Data can be ordered from the arcive's order service.
- 1985 Role of Government I
- 1986 Social Networks
- 1987 Social Inequality I
- 1988 Family and Changing Gender Roles I
- 1989 Work Orientations I
- 1990 Role of Government II
- 1991 Religion I
- 1992 Social Inequality II
- 1993 Environment I
- 1994 Family and Changing Gender Roles II
- 1995 National Identity I
- 1996 Role of Government III
- 1997 Work Orientations II
- 1998 Religion II
- 1999 Social Inequality III
- 2000 Environment II
- 2001 Social Relations and Support Systems
- 2002 Family and Changing Gender Roles III
- 2003 National Identity II
- 2004 Citizenship (see questionnaire)
- 2005 Work Orientations III (see questionnaire)

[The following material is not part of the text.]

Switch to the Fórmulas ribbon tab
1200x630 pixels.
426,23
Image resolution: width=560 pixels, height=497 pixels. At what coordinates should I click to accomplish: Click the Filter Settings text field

- 2006 Role of Government IV (see questionnaire)
- 2007 Leisure and Sports (see questionnaire)
- Planned:
- 2007 Leisure and Sports
- 2008 Religion III
- 2009 Social Inequality IV
ESS
The European Social Survey (ESS) (Round 1, 2002; Round 2, 2004)
The ESS is a piece of international comparative research, which has as its goal the monitoring of the countries of Europe in the dimensions of sociology and political science. TÁRKI, in collaboration with the Hungarian Academy of Sciences, has been responsible for the national survey in Hungary since 2002.
The ESS questionnaire includes two main sections; a 'core' module which remains relatively constant from round to round, plus two or more 'rotating' modules.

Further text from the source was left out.